Extrait choisi »

----

Les Américains seront conviés aux urnes demain pour les élections de mi-mandat. À l’enjeu: les 435 sièges de la Chambre des représentants, 35 sièges au Sénat et 36 postes de gouverneurs. Le nom de Donald Trump ne sera sur aucun bulletin de vote, mais la personnalité et les politiques du 45e président américain risquent fort d’influencer le résultat du scrutin. Métro vous propose un tour d’horizon des principaux enjeux de ces midterms illustrés par cinq États-clés.
Arizona: les femmes et la critique
Peu de courses sénatoriales sont aussi serrées que celle qui oppose la démocrate Kyrsten Sinema et la républicaine Martha McSally en Arizona, alors que les sondages les placent à égalité statistique. Elles cherchent à occuper le poste que le républicain Jeff Flake laisse vacant.
Ces deux femmes font partie, selon Frédérick Gagnon, titulaire de la Chaire Raoul-Dandurand de l’Université du Québec à Montréal (UQAM) et directeur de l’Observatoire sur les États-Unis, d’un mouvement d’engagement politique sans précédent des femmes américaines. «On sent qu’il y a quelque chose qui se passe sur le plan identitaire, mais un nombre record de candidatures ne veut pas dire un nombre record de victoires», nuance-t-il.
Et malgré ses propos qualifiés de misogynes, Donald Trump reste dur à critiquer, même pour les femmes républicaines. Désapprouvant M. Trump pour les premiers mois de sa présidence, Mme McSally a changé de ton pour les élections de mi-mandat. «Plus de 85% des électeurs républicains appuient Donald Trump. Pour les candidats, ce n’est pas facile de se détacher du président», affirme M. Gagnon.
Texas: l’immigration
Il en a fait un cheval de bataille lors des élections de 2016 et il récidive en menaçant d’envoyer l’armée contre les caravanes de migrants en provenance d’Amérique centrale: Donald Trump se sert encore de l’immigration pour mobiliser la base républicaine à la veille d’une élection.
Une stratégie à double tranchant, selon Simon Langlois-Bertrand, chargé de cours au Département de sciences politiques de l’Université McGill. «C’est un enjeu complexe qui peut être attaqué des deux côtés.» L’intérêt pour cette question varie aussi grandement d’une région à une autre du pays. «La question de la frontière est importante dans des endroits comme le Texas ou l’Arizona, mais ne domine pas les débats nationaux. Même au Texas, l’immigration ne donne pas un avantage fort à Ted Cruz [sénateur du Texas] contre son opposant démocrate Beto O’Rourke. Il faut prendre avec un grain de sel l’importance de cet enjeu dans des États qui sont très grands et diversifiés.»
Wisconsin: le libre-échange
Les menaces de guerre commerciale du président Trump ont généralement fait pencher la balance du côté des démocrates dans les États frontaliers dont l’économie dépend des échanges avec le Canada ou le Mexique.

----

Données présentées »

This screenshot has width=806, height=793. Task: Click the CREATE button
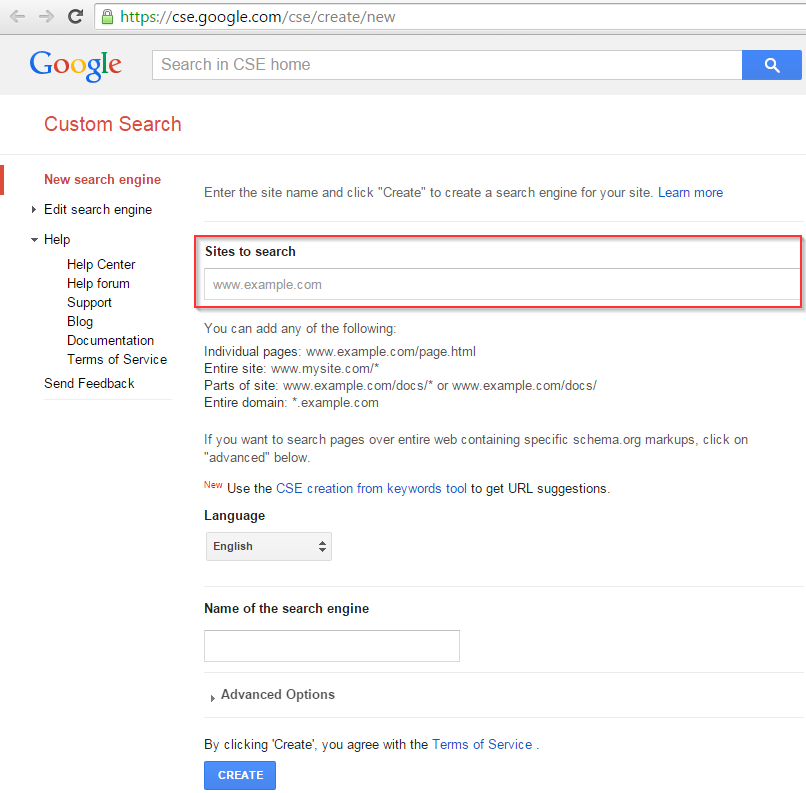pos(240,775)
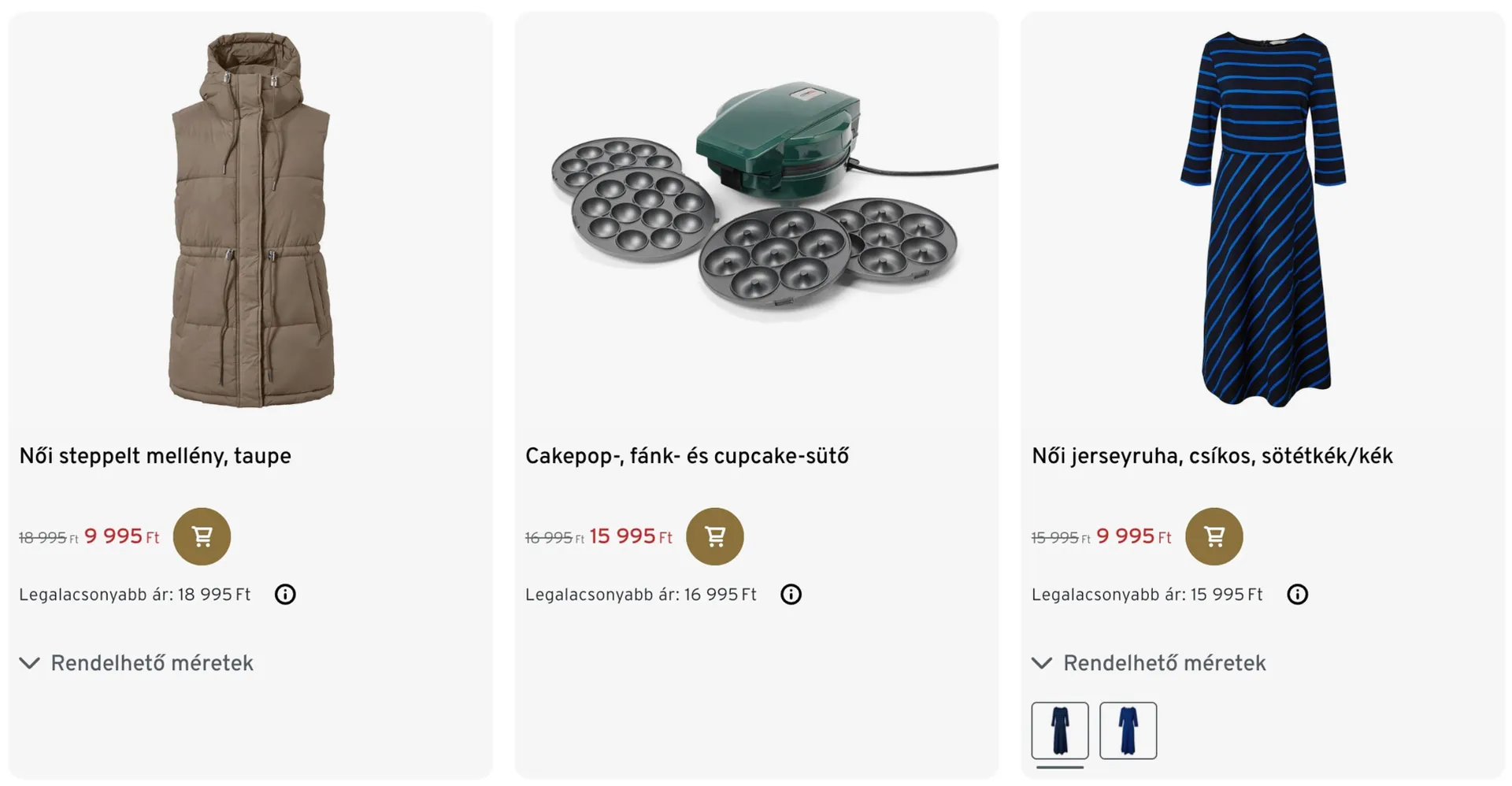The height and width of the screenshot is (786, 1512).
Task: Open price info for cakepop maker
Action: pyautogui.click(x=791, y=595)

----

Consignes à réaliser »
1. Présentez sous forme de liste le paragraphe de l'extrait qui commence par « Et malgré ses propos qualifiés de misogynes », en conservant ses faits principaux.
2. Renommez « CREATE » en « SUBMIT » dans toutes les lignes de données, puis recopiez-les sans autre changement et sans les images.
L'extrait et les lignes proviennent de sources différentes.

Résultats par consigne »
1.
- Malgré des propos qualifiés de misogynes, Donald Trump reste dur à critiquer, même pour les femmes républicaines.
- Mme McSally, qui désapprouvait M. Trump pendant les premiers mois de sa présidence, a changé de ton pour les élections de mi-mandat.
- Selon M. Gagnon, plus de 85 % des électeurs républicains appuient Donald Trump, si bien qu'il n'est pas facile pour les candidats de se détacher du président.

2.
This screenshot has width=806, height=793. Task: Click the SUBMIT button
pos(240,775)
The height and width of the screenshot is (786, 1512).
Task: Open price info for cakepop maker
Action: pyautogui.click(x=791, y=595)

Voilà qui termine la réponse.